プライベート・エクイティ(PE)投資市場の回復が遅れている。独プライベートエクイティ・ベンチャーキャピタル協会(BVK)がこのほど発表した市場動向によると、2010年1-6月期の国内PE投資額(ベンチャーキャピタル、出資、バイアウトの合算)は22億4,300万ユーロで、前年同期に比べて3倍以上に拡大したものの、金融危機発生前(08年上半期)の半分程度にとどまった。企業の買収案件自体が少ないことに加え、投資ターゲットである中小企業がPEによる出資の受け入れに消極的なことなどが響いているようだ。
\独立系投資銀行DC Advisory Partners(旧Close Brothers Corporate Finance)の関係者は『フランクフルター・アルゲマイネ(FAZ)』紙に対し、PEにとって魅力の高い業界ほどPEの出資に消極的だと嘆く。例えば、医療技術関連業界は安定した成長が見込めるうえ、市場が細分化しているためPEの格好の投資先だが、多くの企業は家族経営で、事業資金を自力調達できるため「今のところ身売り案件は皆無」という。

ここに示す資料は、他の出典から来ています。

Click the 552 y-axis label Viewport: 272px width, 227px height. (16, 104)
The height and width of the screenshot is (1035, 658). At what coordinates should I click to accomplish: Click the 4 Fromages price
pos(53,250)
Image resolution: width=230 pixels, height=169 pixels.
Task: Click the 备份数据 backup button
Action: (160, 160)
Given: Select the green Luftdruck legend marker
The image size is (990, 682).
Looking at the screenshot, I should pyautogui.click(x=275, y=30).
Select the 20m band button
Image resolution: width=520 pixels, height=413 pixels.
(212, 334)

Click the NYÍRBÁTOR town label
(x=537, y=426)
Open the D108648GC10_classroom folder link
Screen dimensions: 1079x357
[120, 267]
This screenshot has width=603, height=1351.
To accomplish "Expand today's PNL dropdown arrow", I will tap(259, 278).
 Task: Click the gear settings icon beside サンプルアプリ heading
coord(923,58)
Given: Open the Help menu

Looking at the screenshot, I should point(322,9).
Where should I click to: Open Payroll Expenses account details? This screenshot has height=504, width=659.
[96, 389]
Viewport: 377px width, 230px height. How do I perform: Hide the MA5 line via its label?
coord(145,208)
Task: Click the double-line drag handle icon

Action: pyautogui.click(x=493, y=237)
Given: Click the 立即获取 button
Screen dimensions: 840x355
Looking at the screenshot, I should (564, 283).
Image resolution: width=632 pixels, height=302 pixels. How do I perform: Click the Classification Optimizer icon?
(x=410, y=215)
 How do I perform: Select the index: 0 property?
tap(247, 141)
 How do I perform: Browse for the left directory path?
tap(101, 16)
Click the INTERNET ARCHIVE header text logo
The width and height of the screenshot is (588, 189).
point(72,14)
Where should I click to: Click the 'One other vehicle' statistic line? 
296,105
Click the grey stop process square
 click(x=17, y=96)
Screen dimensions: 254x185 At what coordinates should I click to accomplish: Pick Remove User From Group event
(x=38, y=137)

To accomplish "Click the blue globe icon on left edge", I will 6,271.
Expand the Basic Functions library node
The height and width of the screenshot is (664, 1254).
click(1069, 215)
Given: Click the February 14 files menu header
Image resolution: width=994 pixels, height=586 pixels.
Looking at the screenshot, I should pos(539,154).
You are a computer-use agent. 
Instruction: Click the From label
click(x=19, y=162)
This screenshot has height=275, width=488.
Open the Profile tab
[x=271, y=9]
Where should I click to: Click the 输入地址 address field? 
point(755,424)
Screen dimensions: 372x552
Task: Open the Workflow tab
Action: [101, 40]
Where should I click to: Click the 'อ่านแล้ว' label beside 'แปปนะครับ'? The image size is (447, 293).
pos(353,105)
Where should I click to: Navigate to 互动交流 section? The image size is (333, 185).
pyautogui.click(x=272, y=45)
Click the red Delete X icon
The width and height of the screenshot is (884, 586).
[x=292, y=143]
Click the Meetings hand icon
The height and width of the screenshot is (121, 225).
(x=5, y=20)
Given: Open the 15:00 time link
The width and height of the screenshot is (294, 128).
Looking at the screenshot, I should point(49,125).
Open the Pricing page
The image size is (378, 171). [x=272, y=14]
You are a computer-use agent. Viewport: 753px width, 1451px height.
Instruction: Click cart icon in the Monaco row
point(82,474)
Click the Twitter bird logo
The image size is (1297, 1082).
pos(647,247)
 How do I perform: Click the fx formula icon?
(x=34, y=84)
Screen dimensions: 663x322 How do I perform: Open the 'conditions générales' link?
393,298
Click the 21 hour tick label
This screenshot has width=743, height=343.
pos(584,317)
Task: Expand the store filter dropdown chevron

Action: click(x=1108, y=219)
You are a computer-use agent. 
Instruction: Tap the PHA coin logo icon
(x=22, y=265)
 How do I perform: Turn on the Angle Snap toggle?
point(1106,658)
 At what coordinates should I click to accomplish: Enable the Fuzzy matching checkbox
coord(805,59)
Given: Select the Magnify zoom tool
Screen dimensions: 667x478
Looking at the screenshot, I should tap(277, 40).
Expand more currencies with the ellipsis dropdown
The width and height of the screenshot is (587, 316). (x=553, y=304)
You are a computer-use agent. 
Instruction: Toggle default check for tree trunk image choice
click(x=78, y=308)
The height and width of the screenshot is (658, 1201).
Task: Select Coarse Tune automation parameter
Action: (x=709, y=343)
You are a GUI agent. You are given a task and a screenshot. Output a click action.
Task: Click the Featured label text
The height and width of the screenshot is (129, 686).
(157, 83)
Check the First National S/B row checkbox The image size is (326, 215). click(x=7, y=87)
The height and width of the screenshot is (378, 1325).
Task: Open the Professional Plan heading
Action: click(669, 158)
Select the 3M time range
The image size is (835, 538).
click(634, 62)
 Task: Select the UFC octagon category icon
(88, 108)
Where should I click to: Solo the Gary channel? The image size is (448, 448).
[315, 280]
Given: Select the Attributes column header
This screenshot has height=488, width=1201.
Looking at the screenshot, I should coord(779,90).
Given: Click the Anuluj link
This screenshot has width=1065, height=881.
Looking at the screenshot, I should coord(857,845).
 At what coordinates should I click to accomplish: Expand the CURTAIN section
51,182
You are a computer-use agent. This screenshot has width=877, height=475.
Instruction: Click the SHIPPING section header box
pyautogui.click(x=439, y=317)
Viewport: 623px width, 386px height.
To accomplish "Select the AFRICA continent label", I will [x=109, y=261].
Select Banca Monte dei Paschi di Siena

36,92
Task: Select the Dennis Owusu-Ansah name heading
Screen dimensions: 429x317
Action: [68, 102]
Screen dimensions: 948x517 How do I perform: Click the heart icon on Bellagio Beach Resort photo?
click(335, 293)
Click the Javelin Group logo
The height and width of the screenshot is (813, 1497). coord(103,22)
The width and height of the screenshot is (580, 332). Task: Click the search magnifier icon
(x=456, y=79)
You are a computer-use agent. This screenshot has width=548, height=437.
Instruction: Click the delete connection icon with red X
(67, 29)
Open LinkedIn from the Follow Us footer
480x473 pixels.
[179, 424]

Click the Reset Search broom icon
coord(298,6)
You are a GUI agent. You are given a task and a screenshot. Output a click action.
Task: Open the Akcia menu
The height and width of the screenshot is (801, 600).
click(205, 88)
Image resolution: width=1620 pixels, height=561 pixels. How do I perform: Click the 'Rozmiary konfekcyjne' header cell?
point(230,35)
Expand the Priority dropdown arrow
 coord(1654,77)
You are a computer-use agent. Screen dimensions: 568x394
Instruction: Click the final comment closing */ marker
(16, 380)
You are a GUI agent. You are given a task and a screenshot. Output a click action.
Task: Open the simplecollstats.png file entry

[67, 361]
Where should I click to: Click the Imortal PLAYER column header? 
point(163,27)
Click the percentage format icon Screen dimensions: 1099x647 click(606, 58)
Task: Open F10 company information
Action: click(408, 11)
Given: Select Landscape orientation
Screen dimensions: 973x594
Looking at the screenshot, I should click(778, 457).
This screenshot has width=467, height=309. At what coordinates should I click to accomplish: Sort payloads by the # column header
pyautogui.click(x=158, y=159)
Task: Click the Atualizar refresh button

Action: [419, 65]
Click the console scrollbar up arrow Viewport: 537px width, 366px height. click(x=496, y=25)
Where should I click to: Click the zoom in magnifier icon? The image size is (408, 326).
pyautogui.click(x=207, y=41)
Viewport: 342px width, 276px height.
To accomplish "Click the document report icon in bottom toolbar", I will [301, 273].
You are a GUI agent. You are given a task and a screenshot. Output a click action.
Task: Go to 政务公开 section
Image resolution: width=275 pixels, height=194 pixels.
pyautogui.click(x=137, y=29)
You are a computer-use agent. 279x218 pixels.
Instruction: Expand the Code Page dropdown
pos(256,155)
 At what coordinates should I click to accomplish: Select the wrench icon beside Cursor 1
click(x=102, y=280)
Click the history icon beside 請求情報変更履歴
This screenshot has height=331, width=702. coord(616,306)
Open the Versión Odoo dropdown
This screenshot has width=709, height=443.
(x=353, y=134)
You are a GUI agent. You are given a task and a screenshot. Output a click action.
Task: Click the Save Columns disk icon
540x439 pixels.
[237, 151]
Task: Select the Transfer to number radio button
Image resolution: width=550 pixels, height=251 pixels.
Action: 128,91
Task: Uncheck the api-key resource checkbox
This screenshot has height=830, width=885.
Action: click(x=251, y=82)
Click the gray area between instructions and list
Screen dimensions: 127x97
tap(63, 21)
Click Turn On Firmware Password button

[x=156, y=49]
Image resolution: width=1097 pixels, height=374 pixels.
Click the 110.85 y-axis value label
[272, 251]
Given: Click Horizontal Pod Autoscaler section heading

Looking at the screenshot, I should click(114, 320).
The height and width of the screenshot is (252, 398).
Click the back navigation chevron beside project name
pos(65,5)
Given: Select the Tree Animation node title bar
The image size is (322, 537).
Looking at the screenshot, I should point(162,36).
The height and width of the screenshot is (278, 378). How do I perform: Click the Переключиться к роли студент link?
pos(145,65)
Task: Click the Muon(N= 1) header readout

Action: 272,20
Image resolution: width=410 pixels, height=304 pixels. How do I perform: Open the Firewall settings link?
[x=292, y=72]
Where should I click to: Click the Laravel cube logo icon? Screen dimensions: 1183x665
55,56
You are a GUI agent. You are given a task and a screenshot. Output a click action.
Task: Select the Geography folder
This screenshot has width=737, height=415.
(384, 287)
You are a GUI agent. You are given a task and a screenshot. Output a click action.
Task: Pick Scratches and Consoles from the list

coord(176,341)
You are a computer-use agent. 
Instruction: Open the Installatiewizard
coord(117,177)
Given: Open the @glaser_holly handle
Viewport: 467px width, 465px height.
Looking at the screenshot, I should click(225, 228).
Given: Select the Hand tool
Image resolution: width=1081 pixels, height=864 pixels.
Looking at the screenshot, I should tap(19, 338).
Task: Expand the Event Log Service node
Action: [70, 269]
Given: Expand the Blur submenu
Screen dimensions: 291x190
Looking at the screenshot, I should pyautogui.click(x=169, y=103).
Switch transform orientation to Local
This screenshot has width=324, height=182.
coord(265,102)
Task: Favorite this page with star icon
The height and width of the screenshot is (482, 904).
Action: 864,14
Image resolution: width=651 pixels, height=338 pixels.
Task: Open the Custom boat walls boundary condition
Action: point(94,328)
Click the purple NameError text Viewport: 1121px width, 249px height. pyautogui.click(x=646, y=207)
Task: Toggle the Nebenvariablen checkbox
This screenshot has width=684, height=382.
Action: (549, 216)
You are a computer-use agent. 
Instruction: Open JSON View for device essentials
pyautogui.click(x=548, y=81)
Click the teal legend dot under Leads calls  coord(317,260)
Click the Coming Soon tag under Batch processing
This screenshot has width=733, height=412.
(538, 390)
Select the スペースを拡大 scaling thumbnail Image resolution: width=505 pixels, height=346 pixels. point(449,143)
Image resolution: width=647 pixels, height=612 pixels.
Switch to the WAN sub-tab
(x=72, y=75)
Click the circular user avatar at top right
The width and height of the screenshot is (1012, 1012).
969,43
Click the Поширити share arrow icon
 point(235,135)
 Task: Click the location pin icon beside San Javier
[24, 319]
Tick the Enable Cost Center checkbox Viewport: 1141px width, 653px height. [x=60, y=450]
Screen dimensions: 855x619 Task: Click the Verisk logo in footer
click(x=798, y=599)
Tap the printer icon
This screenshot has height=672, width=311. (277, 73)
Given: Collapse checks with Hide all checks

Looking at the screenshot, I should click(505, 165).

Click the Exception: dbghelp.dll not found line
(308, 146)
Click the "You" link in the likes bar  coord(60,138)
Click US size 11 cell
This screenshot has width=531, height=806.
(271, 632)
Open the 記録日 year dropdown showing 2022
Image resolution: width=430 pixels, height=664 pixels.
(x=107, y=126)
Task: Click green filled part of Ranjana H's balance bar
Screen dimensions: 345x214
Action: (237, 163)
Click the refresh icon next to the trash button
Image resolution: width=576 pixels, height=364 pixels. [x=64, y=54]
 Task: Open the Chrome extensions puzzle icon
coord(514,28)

\バーデン・ヴュルテンベルク州立銀行(LBBW)の投資子会社BWKの担当者は、多くの銀行が金融危機の間も取引先企業の融資枠を引き下げなかったことがPE投資市場低迷の一因との見解を示した。景気回復に伴う設備投資などで新たな資金が必要になった企業は融資枠を利用するため、PEに依存する必要性が低い。
\財務コンサルティング会社@VISORY partnersのトビアス・シェッツミュラー取締役は、景気回復の先行き不透明感を背景に企業が買収・売却に慎重になった結果、取引案件当たりの時間が伸びたと話す。財務情報や法的文書の確認作業だけでも8~12週間、取引完了までに平均9カ月と、以前に比べて1.5~2倍の時間がかかるようになっていると指摘。「慎重なのは良いことだが、いたずらに時間がかかると取引プロセス全体が停滞する恐れがある」と苦言を呈した。ただ、いったん走り出せば取引はほぼ確実に成立するという。景気回復がここ数カ月、厚みを増しているため、秋以降には取引に踏み切る企業が増えると期待を示す。